(Items listed in a dataset)
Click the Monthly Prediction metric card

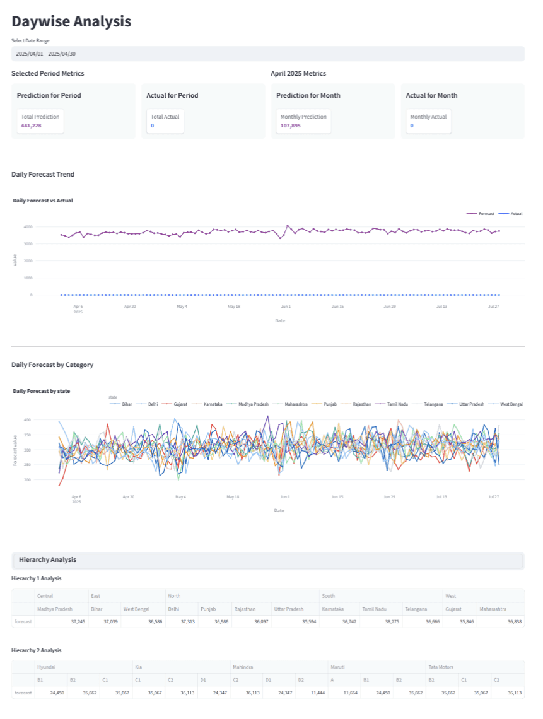(x=303, y=121)
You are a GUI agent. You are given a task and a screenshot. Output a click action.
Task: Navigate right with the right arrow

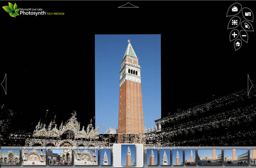click(250, 85)
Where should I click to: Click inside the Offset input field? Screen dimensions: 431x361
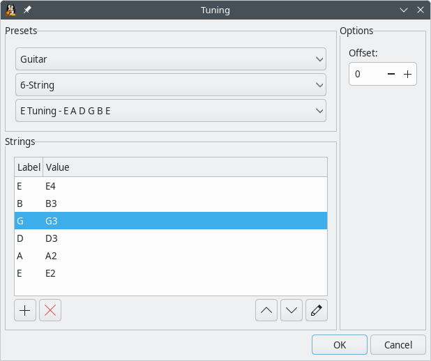pos(367,74)
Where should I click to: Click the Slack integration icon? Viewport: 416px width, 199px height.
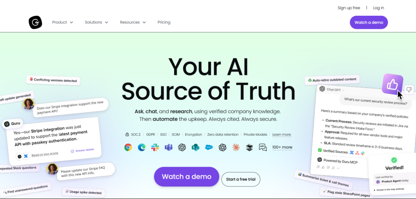[155, 147]
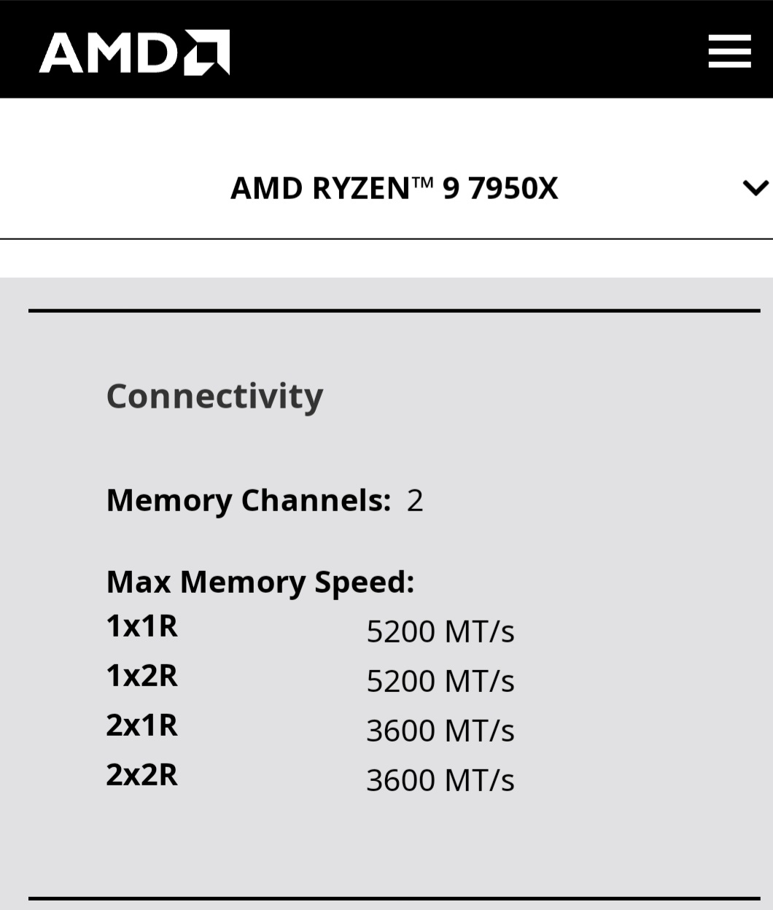Expand the AMD RYZEN 9 7950X selector

click(394, 188)
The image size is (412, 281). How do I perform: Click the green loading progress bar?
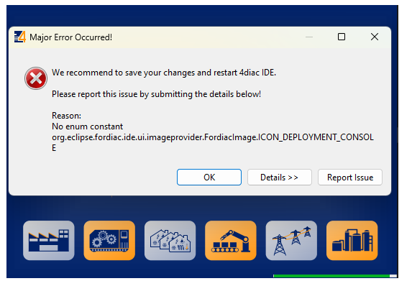point(331,276)
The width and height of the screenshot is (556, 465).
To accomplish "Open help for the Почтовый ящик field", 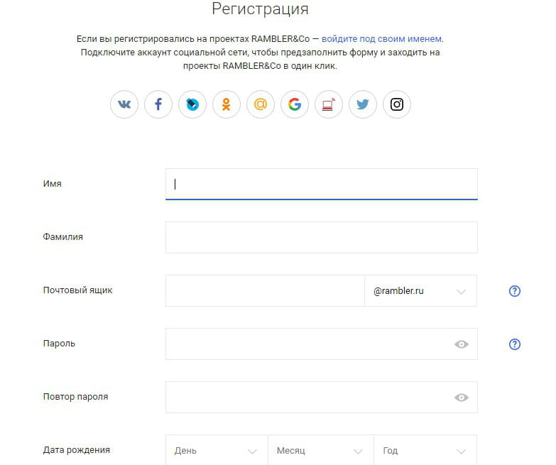I will [x=515, y=291].
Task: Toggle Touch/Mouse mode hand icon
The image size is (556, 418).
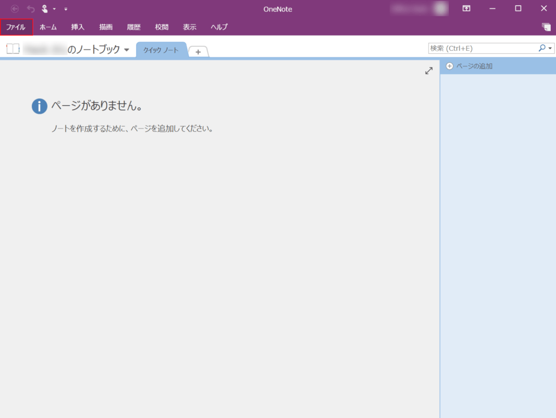Action: click(x=45, y=9)
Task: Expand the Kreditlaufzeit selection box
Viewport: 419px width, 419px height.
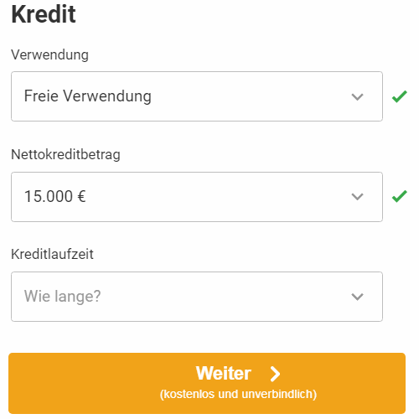Action: coord(197,297)
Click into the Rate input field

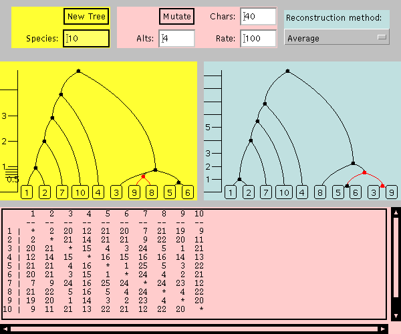[x=258, y=39]
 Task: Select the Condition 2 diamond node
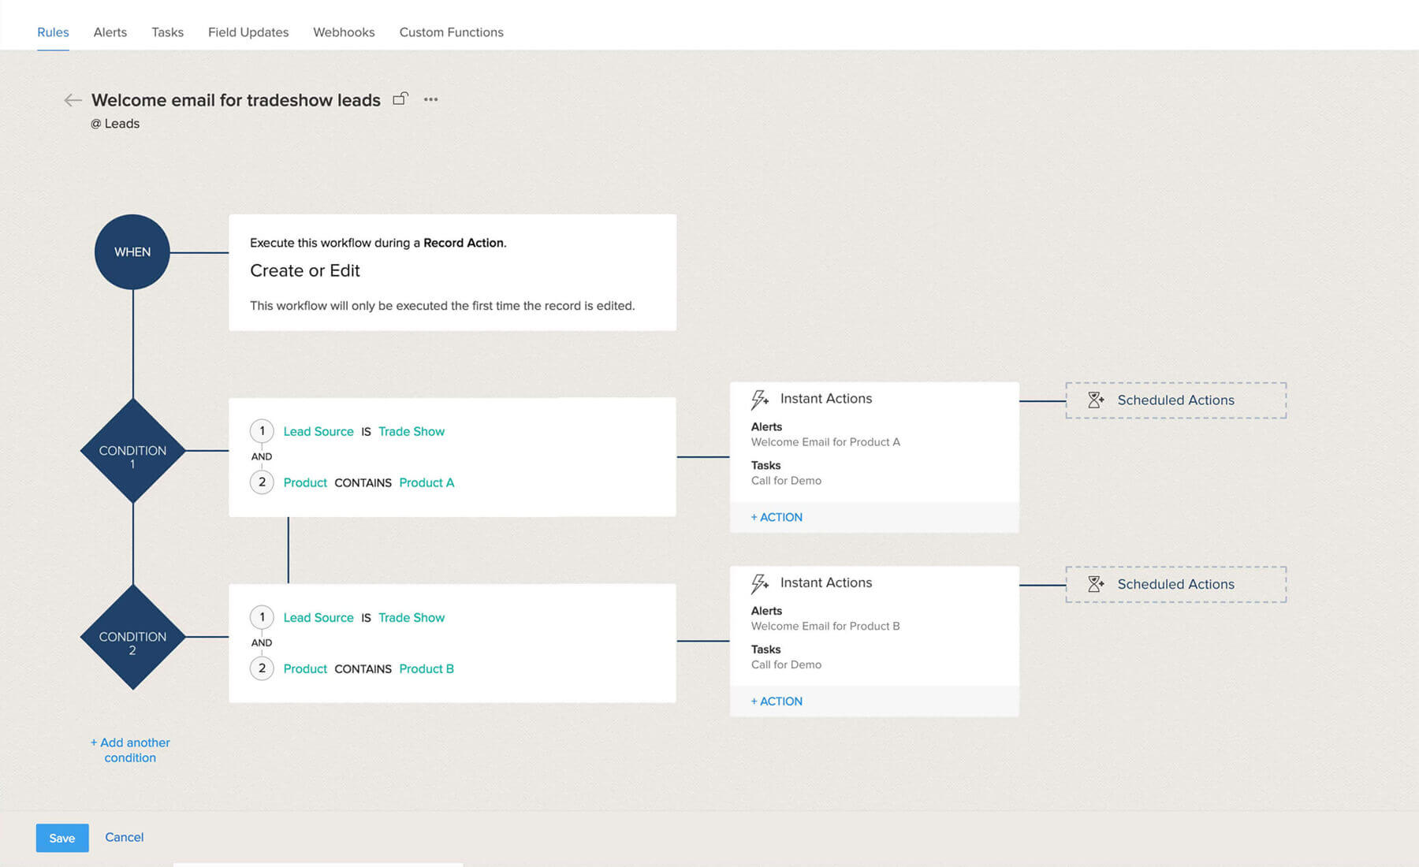[x=132, y=637]
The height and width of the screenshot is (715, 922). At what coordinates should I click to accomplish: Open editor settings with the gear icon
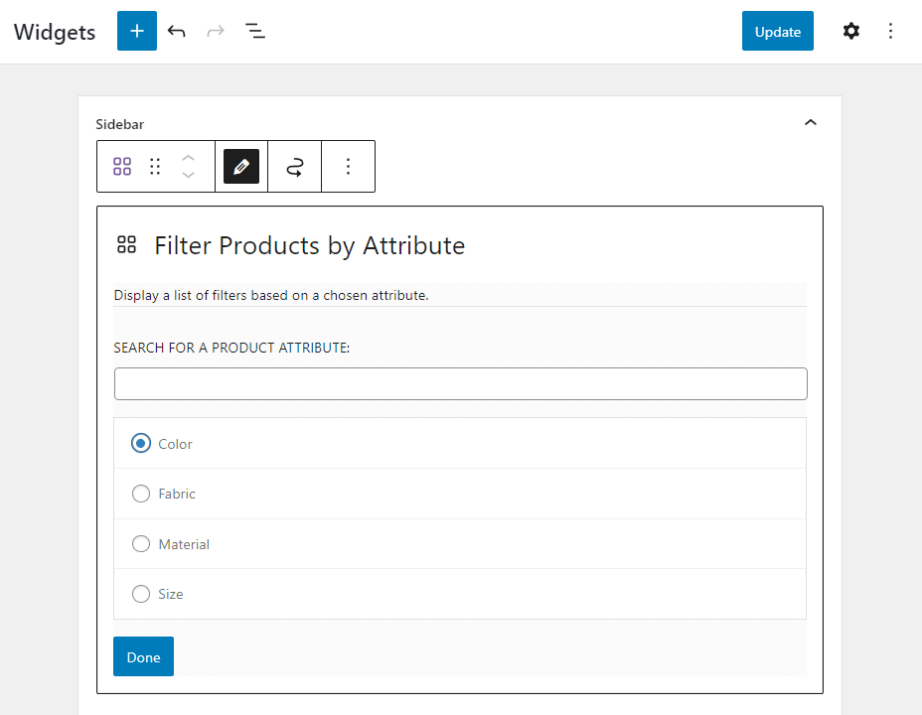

» **AIM OF THE EXERCISE**: Starting with the line that holds "The image size is (556, 418).", print each line through the last one of the data exactly as written, but do not include the pictures.

» **ANSWER TO THIS PROBLEM**:
The image size is (556, 418).
Action: click(x=45, y=9)
Task: Expand the Kreditlaufzeit selection box
Viewport: 419px width, 419px height.
Action: coord(197,297)
Click into the Rate input field

[x=258, y=39]
 Task: Select the Condition 2 diamond node
[x=132, y=637]
The height and width of the screenshot is (715, 922). At what coordinates should I click to accomplish: Open editor settings with the gear icon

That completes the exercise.